Tefere Gebre, vice-président de l’AFL-CIO, a pris la tête d’une délégation de dirigeants syndicaux américains en vue de rencontrer leurs homologues honduriens.

« Nous avons pu constater les effets du cumul de nos politiques commerciales dominées par les entreprises et de notre système d’immigration faussé », a-t-il déclaré.

Le rapport rédigé à l’occasion de la mission, Trade, Violence and Migration: The Broken Promises to Honduran Workers (Commerce, violence et migration : les promesses trahies aux travailleurs honduriens), retrace sans détour l’évolution des politiques étrangères des États-Unis au Honduras et en évalue les effets.

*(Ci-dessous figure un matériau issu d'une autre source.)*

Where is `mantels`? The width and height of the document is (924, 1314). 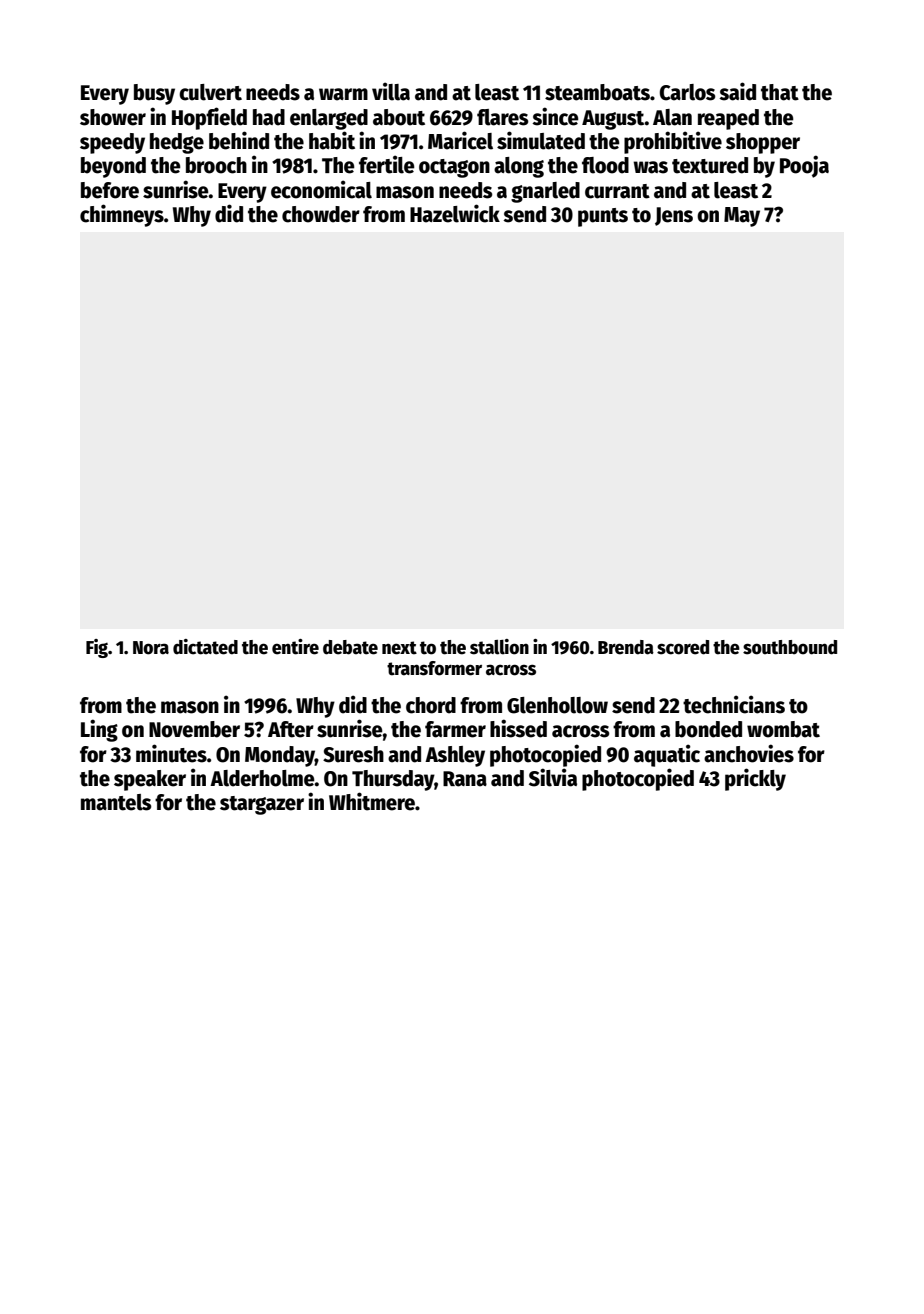
mantels is located at coordinates (116, 802).
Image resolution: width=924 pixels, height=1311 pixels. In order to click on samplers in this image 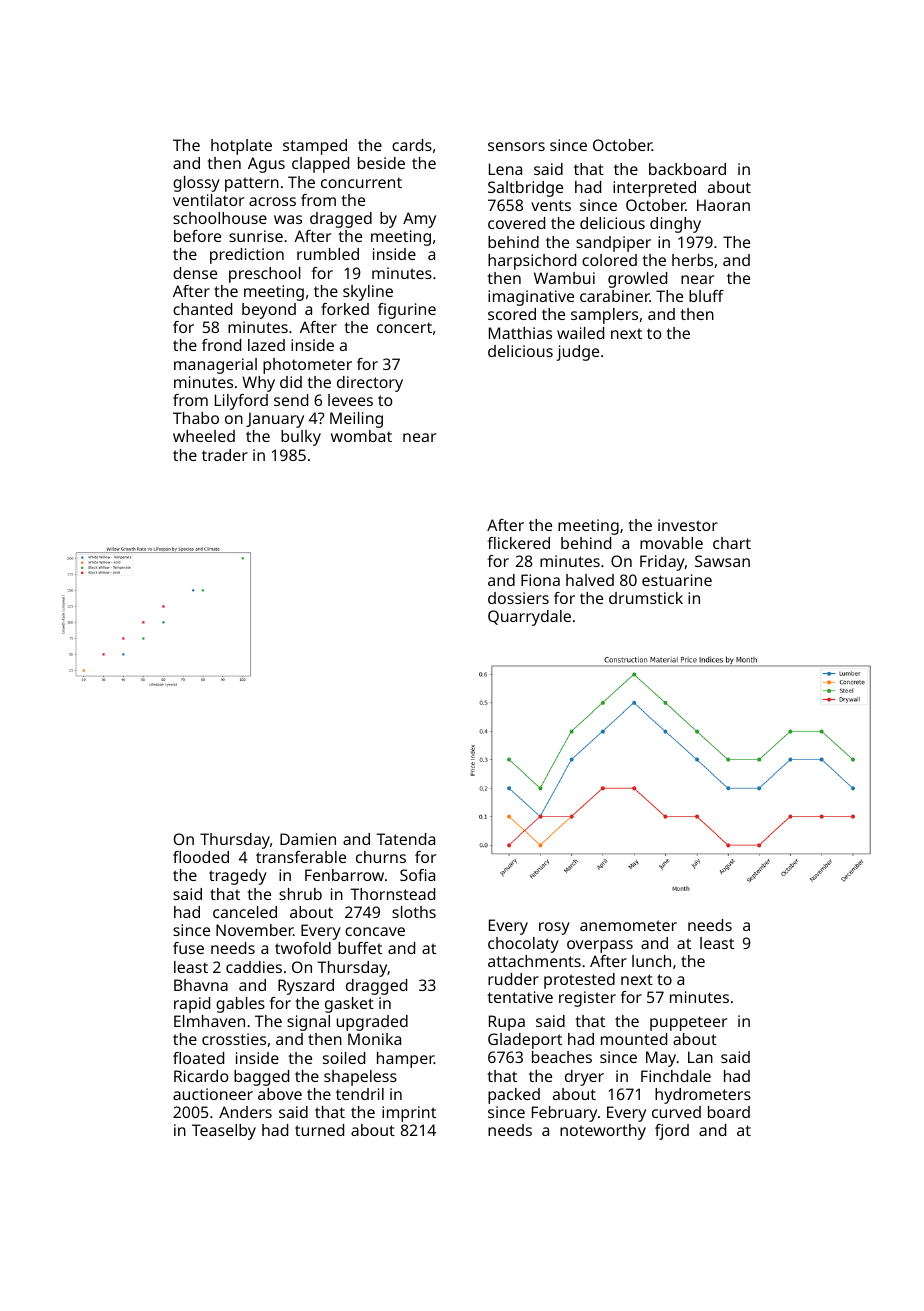, I will do `click(604, 316)`.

En plus d’être le pays le plus inégalitaire d’Amérique latine, le Honduras est aussi la nation d’Amérique centrale qui envoie le plus grand nombre de mineurs non accompagnés aux États-Unis.

Larry Cohen, président du Communications Workers of America et membre de la délégation, a expliqué à l’équipe d’Equal Times que « nous devrions nous intéresser à notre propre politique d’immigration qui consacre des moyens considérables au rapatriement sans rien prévoir en matière de réinstallation. »

« Nous devrions examiner les accords commerciaux — dans ce cas, le Traité de libre-échange entre les États-Unis et les pays d’Amérique centrale (CAFTA) — qui accélèrent la dévastation du marché libre. »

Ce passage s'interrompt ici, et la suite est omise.